(TEXT PROVIDED)
□ □ □
Therefore, occupational health and safety is our organsing issue with its link to food safety for consumers. If workers’ safety is at risk, food safety for the public will be in question. The right to freedom of association and collective bargaining is very important tool to help protecting workers and the public.
Ok-soon informed about the struggle at Hotel Renaissance Seoul and about legal framework in Korea:
Now I’d like to share a Korean case, which is based on the legal framework. Of course we don’t much rely on the legal framework but we can use it to organize workers in precarious work, especially women workers.
Recently we had a meaningful ruling from the Supreme Court declaring that in-house subcontracted workers are regarded as directly-employed workers by the primary company from the day after working for consecutive two years. It recognizes the primary company as the real employer and not as a subcontractor of the workers. This ruling will affect the manufacturing sector so that we can expect our affiliates to utilize it and expand their membership more as well as improving precarious workers’ working conditions.
□ □ □
(EXERCISE BRIEF) List every person, place, or institution that the passage on the Korean labor case names. The rows that come next are separate material with no connection to the passage above.

[Stored data entries]
□ □ □
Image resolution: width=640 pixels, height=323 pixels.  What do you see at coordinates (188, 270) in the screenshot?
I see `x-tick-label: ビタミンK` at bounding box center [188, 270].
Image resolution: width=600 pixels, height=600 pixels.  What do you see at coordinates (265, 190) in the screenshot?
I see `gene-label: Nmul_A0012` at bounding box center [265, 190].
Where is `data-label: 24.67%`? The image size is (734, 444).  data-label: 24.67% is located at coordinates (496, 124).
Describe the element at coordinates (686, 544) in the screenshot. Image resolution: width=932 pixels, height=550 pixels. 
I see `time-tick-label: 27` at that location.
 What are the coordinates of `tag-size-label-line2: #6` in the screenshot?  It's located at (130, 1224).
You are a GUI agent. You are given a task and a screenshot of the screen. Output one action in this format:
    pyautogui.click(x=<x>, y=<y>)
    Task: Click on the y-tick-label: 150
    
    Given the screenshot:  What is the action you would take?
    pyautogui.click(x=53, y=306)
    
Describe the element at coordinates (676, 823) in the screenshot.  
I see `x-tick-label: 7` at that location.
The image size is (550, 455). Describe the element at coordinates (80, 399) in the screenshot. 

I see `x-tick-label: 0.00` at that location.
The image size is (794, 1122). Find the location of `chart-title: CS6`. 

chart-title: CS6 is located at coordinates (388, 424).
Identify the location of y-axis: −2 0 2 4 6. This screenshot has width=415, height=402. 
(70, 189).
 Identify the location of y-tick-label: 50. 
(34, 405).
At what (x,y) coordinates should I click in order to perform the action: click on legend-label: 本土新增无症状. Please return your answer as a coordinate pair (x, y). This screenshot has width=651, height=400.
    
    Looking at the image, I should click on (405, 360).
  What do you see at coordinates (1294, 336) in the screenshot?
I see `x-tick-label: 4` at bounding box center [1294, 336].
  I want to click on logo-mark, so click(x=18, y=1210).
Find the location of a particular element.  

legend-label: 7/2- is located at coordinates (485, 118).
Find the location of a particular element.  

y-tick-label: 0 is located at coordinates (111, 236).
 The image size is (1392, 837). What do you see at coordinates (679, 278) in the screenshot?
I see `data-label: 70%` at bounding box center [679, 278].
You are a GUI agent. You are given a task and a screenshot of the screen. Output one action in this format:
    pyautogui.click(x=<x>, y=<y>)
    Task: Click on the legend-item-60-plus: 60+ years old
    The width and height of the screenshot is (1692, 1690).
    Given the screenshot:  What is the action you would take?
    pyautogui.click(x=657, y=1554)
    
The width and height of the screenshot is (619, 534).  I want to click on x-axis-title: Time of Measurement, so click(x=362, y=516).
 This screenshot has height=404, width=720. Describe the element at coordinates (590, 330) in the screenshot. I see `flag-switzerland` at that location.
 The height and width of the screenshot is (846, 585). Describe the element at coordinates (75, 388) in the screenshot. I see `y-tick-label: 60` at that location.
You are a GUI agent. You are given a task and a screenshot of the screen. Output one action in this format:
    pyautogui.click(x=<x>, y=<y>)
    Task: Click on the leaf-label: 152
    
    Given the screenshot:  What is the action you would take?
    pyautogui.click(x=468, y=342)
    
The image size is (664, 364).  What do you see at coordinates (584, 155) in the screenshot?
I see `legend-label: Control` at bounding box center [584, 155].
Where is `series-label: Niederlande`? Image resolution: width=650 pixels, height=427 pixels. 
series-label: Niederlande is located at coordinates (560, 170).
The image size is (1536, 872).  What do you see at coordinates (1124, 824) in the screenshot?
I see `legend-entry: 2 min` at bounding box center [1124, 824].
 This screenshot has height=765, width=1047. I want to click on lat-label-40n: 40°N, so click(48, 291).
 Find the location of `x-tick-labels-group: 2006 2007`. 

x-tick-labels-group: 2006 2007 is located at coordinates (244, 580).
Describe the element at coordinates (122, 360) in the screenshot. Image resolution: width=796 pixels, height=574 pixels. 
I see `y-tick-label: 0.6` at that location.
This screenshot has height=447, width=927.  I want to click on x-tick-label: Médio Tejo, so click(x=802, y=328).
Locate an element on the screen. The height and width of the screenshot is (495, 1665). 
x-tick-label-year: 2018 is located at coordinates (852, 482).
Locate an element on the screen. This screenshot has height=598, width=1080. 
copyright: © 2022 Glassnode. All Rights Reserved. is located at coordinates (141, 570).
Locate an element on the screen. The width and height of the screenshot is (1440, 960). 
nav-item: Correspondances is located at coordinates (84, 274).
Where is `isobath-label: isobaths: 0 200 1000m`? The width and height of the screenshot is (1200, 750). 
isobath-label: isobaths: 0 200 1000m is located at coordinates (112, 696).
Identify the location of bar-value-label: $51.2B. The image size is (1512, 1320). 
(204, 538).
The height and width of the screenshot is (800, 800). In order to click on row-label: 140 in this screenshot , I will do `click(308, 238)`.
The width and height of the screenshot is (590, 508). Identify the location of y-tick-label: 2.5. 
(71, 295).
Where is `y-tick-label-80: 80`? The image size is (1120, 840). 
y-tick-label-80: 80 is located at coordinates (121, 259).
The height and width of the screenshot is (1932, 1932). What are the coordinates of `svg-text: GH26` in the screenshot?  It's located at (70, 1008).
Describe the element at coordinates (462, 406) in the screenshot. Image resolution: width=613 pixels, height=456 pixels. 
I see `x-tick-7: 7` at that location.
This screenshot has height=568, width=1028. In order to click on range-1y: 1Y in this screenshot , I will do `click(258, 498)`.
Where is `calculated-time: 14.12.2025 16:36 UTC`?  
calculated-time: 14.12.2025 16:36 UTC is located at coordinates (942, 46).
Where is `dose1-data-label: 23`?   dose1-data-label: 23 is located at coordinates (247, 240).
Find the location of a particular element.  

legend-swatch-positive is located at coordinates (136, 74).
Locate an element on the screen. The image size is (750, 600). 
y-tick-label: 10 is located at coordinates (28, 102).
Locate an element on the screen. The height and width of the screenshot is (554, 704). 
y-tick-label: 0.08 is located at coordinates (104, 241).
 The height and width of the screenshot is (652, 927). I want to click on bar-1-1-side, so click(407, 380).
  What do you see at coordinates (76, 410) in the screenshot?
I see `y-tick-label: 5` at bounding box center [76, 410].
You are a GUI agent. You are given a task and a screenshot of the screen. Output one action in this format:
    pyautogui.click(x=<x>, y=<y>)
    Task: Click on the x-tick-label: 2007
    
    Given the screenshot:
□ □ □
(WRITTEN SOLUTION)
- Ok-soon
- Hotel Renaissance Seoul
- Korea
- the Supreme Court